Published: June 24, 2020
Author: Mangeshkanwate

“The famous dandy manifesto; androgynous silhouette walking the catwalks; the huge gap between yin and yang is no longer there, as the feminine and the masculine present in all of us seem to get along just fine for once.”                        

British Vogue, March 2010

 

Definition: The presence of a high degree of desirable masculine and feminine traits in the same individual. A person who does not fit into the stereotypical masculine and feminine gender roles of their society.

Gender roles have traditionally been well-defined constructs with masculinity being synonymous with aggression, independence, and power; and femininity being associated with nurturance, dependence, and an indifference to being in power. However, in the 1970s, alternatives to the “masculine” and “feminine” sex roles were explored. The concept of androgyny emerged as one of these alternatives – showing that as opposed to the stereotyped gender roles of masculinity and femininity being expressed on a continuum, one individual could present with the most desirable traits from both genders.

The history of fashion is strongly tied to the history of gender and sex. The reason is that clothing has always been used to define gender and its traits.  Social rules have dictated throughout history about how one should dress, based on their gender. Clothing was also encouraging or restricting certain activities, for example: If women wanted to ride on a horseback or run, their voluptuous clothing wouldn’t allow them to.
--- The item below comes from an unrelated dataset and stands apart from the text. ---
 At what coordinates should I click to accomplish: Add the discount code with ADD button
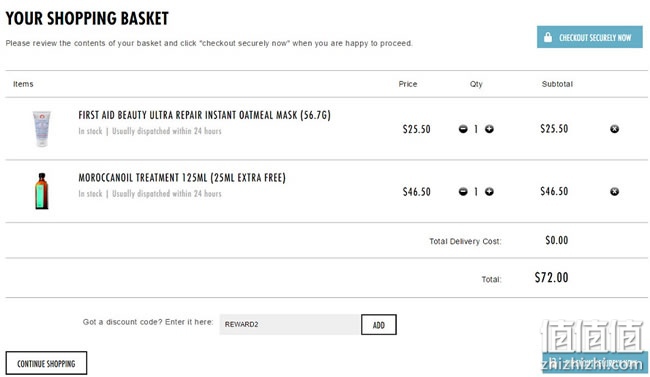pos(378,325)
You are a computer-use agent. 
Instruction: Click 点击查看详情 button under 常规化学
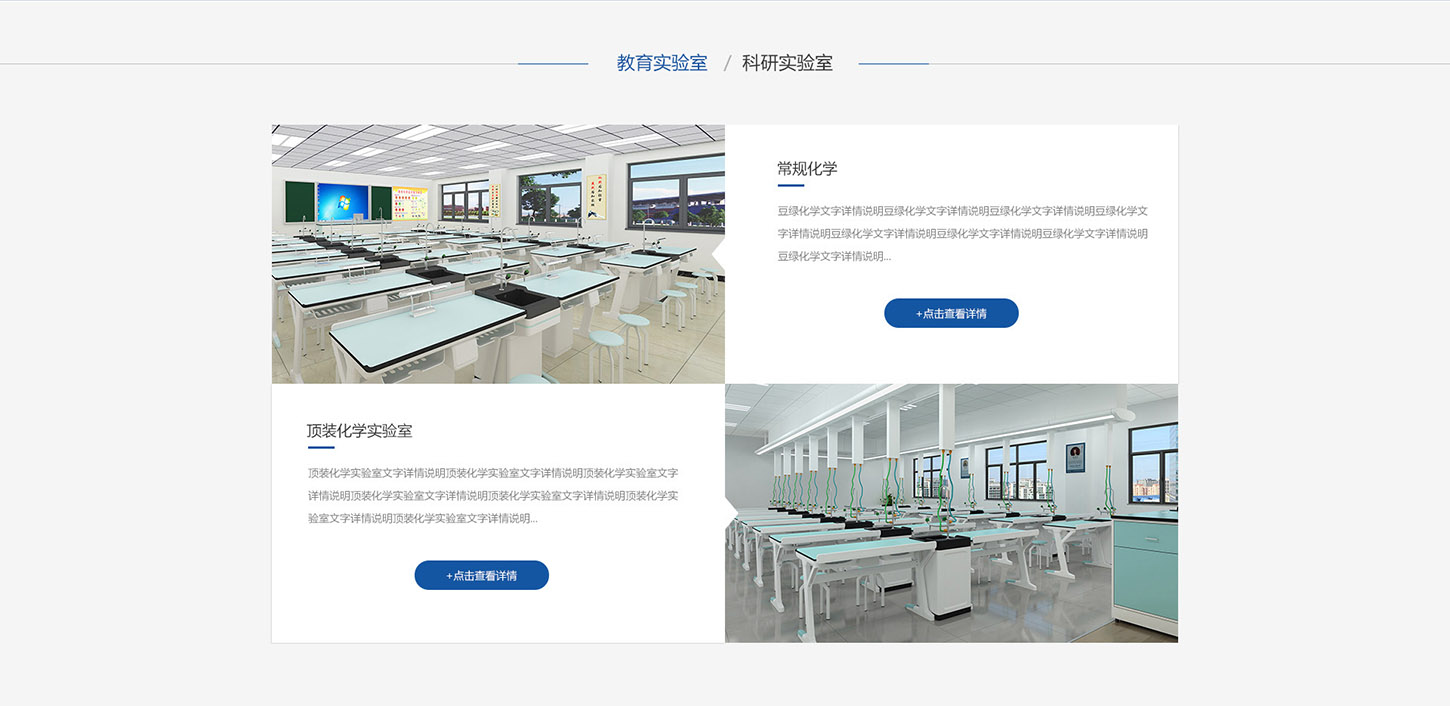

The term “androgyny” is derived from the Greek words for male and female, and suggests a state between masculinity and femininity. To feminists androgyny represents escape from the prison of gender, from socially enforced preconceptions of ways in which women and men ought to differ in their psychology and behavior (Warren, 1980). In context of fashion in androgyny, it deals with the blurring gender lines of prevailing gender oriented clothing stereotypes.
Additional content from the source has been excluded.